On a craft level, Malamud lays the groundwork for his ending by boring so deeply, and so relentlessly often, into the psyche of Frank Alpine. When Frank peeps at Helen in the bathroom (p. 75), the narrator describes his actions—the squeezing into the air shaft, the climbing of the dumbwaiter rope—but at the heart of this episode is Frank’s interior thought process. “If you do it,” he tells himself, “you will suffer.” Yet he can’t resist, and when he sees her, “he felt a throb of pain at her nakedness, an overwhelming desire to love her, at the same time an awareness of loss, of never having had what he had wanted most, and other such memories he didn’t care to recall.”

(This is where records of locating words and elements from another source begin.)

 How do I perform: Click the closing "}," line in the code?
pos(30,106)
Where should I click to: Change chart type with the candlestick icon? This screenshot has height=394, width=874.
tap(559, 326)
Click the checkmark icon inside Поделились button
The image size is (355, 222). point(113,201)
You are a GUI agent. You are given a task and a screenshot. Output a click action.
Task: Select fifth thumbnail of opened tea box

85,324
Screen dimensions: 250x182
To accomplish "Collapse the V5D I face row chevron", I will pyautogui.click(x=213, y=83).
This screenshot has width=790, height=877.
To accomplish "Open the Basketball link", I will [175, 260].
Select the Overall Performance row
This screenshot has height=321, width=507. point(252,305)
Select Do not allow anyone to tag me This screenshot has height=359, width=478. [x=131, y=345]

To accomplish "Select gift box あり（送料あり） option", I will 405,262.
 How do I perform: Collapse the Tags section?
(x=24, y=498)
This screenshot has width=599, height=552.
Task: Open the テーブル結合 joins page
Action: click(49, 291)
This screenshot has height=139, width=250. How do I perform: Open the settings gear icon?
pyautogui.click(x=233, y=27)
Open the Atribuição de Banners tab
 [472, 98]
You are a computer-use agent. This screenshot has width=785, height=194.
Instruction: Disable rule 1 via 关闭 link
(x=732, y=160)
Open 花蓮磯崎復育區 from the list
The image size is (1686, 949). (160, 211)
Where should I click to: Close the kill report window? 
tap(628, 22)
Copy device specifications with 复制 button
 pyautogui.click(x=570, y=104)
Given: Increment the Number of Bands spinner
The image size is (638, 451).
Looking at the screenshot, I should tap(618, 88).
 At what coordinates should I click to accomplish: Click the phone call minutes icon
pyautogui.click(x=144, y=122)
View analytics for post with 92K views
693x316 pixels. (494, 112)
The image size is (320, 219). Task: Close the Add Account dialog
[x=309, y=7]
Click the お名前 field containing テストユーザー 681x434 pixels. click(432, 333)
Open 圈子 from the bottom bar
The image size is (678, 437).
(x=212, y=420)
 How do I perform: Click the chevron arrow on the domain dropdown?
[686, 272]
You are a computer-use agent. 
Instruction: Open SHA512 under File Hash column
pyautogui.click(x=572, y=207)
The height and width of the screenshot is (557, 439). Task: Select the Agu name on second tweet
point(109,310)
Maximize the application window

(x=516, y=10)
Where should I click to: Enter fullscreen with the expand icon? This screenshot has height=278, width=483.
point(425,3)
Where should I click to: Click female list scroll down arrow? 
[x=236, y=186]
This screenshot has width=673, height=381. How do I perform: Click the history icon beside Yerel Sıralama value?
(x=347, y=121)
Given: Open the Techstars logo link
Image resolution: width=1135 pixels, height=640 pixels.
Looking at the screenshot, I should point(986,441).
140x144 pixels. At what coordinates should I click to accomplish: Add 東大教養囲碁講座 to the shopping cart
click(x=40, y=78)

What does this have to do with Frank’s conversion at the end? The reason that sudden turn feels so organic is that Malamud has allowed us into Frank’s tortured head. Imagine a less psychologically penetrating author—someone like Cormac McCarthy, who does not allow his narrator this kind of intimacy—throwing such a curveball. It would not ring true. But because we know Frank so thoroughly—because with every action we’ve been privy to his re-action—his extreme final act makes emotional sense.

The ending of The Tenants is no less extreme, with Lesser, enraged at Willie for destroying his manuscript, taking an ax to Willie’s typewriter. This leaves Lesser, after ten years of labor on his third novel, “nauseated by not writing…nauseated…by the words, by the thought of them” (p. 210). The novel then ends on a surreal note as the two men stalk each other in the halls, hurling vicious racial slurs, and finally killing each other: “Lesser felt his jagged ax sink into bone and brain as the groaning black’s razor-sharp saber, in a single boiling stabbing slash, cut the white’s balls from the rest of him” (p. 211). In a heartbreaking coda, the comically pathetic landlord Levenspiel, who has been begging Lesser to vacate the premises for years, pleads for mercy in both English and Yiddish: “Mercy, the both of you, for Christ’s sake, Levenspiel cries. Hab rachmones, I beg you.” He goes on to repeat the word “mercy” ninety-eight times.

Remembering that this novel was written during a time of violent racial strife, one can’t help but hear the author pleading with whites and blacks to put aside their differences. On a purely craft level, he is breaking with tradition—and with the kind of rigorous literary “form” that the old-fashioned Lesser preaches to Willie about—and striking out into more experimental directions, including the sort of confrontational style that Willie embraces in his writing. As with the powerful ending of The Assistant, Malamud has prepared us, in this case by previously establishing a surreal sensibility (with the dreams and unconventional punctuation), so that the climax, while bizarre and more symbolic than “real,” makes both thematic and formal sense.